L’invidia per il successo altrui è un sentimento che può spezzare e rovinare per sempre relazioni di amicizia coltivate da anni. È questo il tema di fondo del nuovo film di Daniel Cohen, La felicità degli altri, una classica commedia francese dai toni leggeri che ambisce però a una riflessione più alta e sofisticata.
Due grandi interpreti come Vincent Cassel e Bérénice Bejo si trovano nell’impervia situazione di dover dare spessore e profondità a due personaggi sostanzialmente monodimensionali: Marc, in attesa da anni di una promozione sul lavoro, e Léa, commessa in un negozio d’abbigliamento in procinto di scrivere il suo primo romanzo. Karine e Francis, amici di vecchia data della coppia, appaiono a loro volta come figure eccessivamente stereotipate e tanto approssimativamente tratteggiate da risultare poco incisive. Se Bérénice Bejo riesce tutto sommato a fornire una prova attoriale plausibile nei panni della scrittrice emergente, Vincent Cassel e i due comprimari Florence Foresti e François Damiens sono invece ingabbiati nei loro personaggi caricaturali e con poche prospettive.
Il successo del romanzo di Léa diventa il pretesto per una serie di gag (più o meno riuscite) che svelano progressivamente i dissapori malcelati che serpeggiano tra i protagonisti. Il territorio è grosso modo quello di Chef, l’innocua commedia precedente dello stesso autore con Jean Reno, dove si mescolavano un certo tipo di comicità naïf ad un racconto prevedibile e macchiettistico.
Insomma siamo distanti da Carnage ma si avverte comunque uno scarto rispetto al passato. La piccola rivoluzione de La felicità degli altri risiede infatti nella volontà di provare a esplorare alcuni aspetti più sottili e profondi dell’essere umano, come la necessità di dover prendere in mano la propria vita e agire concretamente per cercare di migliorarla, o come la perdita del rispetto reciproco e l’emergere di sentimenti di prevaricazione sull’altro. Sintomatica in tal senso è la sequenza dell’île flottante che ritorna sia in apertura sia in chiusura, con il dessert tipico della cucina francese (che è anche il titolo della commedia teatrale diretta dallo stesso Cohen da cui è tratto il film) che funziona da metafora del rapporto con l’altro.

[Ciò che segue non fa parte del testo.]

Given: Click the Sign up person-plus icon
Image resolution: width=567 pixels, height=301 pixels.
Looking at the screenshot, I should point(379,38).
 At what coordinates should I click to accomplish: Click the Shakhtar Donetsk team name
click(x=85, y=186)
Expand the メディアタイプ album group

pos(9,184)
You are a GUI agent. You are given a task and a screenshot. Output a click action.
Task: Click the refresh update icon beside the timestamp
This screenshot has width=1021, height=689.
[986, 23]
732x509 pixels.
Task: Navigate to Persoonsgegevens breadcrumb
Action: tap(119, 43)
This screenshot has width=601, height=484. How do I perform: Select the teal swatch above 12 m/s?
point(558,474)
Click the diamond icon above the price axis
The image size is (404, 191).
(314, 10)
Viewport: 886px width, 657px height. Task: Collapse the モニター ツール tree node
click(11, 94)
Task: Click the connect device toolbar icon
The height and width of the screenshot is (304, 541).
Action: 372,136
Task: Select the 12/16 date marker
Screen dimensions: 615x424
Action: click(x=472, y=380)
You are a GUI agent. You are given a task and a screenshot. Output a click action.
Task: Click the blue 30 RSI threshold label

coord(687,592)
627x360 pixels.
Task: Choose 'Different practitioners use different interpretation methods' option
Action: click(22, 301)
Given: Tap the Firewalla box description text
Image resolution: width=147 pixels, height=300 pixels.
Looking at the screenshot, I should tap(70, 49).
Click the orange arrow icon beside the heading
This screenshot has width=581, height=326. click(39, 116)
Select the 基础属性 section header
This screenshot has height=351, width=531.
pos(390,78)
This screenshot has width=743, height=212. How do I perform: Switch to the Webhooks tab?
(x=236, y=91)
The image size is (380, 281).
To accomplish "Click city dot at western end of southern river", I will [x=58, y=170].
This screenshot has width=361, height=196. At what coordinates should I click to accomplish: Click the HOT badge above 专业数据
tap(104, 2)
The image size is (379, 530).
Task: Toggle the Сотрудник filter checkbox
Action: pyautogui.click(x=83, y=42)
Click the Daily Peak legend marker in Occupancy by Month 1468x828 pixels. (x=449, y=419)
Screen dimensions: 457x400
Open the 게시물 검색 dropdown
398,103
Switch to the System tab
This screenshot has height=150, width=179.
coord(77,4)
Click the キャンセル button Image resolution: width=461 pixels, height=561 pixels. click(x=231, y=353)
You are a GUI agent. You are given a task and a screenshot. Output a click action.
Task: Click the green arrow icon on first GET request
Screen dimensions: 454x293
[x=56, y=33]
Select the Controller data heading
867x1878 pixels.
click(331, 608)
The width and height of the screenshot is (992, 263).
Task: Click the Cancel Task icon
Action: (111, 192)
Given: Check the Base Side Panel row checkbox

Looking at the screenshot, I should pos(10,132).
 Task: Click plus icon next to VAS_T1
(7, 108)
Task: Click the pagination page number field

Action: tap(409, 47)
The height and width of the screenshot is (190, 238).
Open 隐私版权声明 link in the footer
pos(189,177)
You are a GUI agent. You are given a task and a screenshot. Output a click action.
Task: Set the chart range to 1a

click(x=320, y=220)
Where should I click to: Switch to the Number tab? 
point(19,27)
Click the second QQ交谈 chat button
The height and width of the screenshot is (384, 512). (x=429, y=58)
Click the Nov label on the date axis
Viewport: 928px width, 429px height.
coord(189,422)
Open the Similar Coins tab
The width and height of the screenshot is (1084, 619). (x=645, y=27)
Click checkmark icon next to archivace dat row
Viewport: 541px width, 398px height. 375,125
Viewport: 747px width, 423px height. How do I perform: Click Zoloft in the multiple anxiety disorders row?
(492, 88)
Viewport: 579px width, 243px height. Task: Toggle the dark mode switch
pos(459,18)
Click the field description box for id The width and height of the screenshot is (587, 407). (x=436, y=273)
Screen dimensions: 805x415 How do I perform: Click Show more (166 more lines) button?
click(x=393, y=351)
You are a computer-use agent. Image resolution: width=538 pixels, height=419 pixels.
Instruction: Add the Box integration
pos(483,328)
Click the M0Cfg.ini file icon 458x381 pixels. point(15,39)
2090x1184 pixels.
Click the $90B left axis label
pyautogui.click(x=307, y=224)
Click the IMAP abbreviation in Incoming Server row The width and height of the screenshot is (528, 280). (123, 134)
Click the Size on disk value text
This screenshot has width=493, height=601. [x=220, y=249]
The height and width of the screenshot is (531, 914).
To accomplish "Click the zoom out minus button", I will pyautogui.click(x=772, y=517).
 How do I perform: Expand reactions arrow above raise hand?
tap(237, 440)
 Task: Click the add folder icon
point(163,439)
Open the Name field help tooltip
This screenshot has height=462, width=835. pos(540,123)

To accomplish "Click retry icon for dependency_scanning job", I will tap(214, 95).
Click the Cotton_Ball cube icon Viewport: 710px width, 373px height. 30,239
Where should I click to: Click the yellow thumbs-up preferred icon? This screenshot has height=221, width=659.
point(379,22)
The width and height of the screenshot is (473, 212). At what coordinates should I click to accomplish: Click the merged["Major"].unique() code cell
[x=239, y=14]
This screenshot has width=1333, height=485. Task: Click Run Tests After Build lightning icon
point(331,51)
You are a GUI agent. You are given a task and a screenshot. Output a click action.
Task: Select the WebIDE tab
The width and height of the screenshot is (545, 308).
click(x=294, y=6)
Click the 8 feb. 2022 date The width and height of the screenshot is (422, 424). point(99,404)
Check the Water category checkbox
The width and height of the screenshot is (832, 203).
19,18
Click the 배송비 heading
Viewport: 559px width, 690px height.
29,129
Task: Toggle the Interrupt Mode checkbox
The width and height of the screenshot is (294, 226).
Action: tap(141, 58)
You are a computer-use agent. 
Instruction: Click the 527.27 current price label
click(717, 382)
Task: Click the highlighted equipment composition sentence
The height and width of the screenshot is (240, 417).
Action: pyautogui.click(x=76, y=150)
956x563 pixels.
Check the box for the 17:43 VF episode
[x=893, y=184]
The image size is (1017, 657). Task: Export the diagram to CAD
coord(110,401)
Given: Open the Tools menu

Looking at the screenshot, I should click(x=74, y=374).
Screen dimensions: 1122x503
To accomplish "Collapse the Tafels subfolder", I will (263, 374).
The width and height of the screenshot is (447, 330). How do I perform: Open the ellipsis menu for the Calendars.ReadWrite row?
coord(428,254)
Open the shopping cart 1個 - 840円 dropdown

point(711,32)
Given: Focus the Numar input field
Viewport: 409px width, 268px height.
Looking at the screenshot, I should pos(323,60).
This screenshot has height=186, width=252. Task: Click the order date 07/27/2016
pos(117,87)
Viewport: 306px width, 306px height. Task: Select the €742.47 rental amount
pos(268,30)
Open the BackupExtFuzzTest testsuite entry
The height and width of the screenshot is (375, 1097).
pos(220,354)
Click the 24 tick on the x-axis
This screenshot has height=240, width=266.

Anche se spinto da questi intenti di introspezione e analisi psicologica, la semplicità della messa in scena e la linearità strutturale non permettono a La felicità degli altri di costruirsi una vera identità, né narrativa né visiva. Da un lato c’è la stoica Léa, che prosegue imperterrita per la propria strada senza alcun vero sobbalzo o scuotimento d’animo. Dall’altro c’è Marc, che anche quando riesce a liberarsi dal giogo infernale della gelosia per il successo di Léa non arriva a trovare la statura di una concreta presenza scenica. E poi Karine e Francis che, dal canto loro, sono destinati a ripetere all’infinito le stesse azioni, trasmettendo un opprimente senso di fastidio in perfetta antitesi con l’ilarità che si presume dovrebbero invece suscitare. Limiti soprattutto di una sceneggiatura fin troppo grossolana che rende questi tre personaggi entità vacue e senza direzione, che si muovono senza meta piegate dall’invidia e destinate a ribadire incessantemente soltanto la propria inadeguatezza esistenziale.
Se possiamo anche apprezzare da spettatori una certa complessiva leggerezza del film che lo rende un intrattenimento a suo modo gradevole, risulta più complicato accettarlo come erede di una tradizione longeva e importante come quella della commedia francese, non sempre all’altezza - in tempi recenti - di raccogliere il lascito del passato.
Léa, Marc, Karine e Francis sono amici di vecchia data. Ognuno occupa un posto ben preciso nel gruppo, che va d’amore e d’accordo fino al giorno in cui Léa confessa agli altri che sta scrivendo un romanzo. Il libro ben presto diventerà un best-seller e il successo di Léa scatenerà piccole gelosie e grandi cattiverie.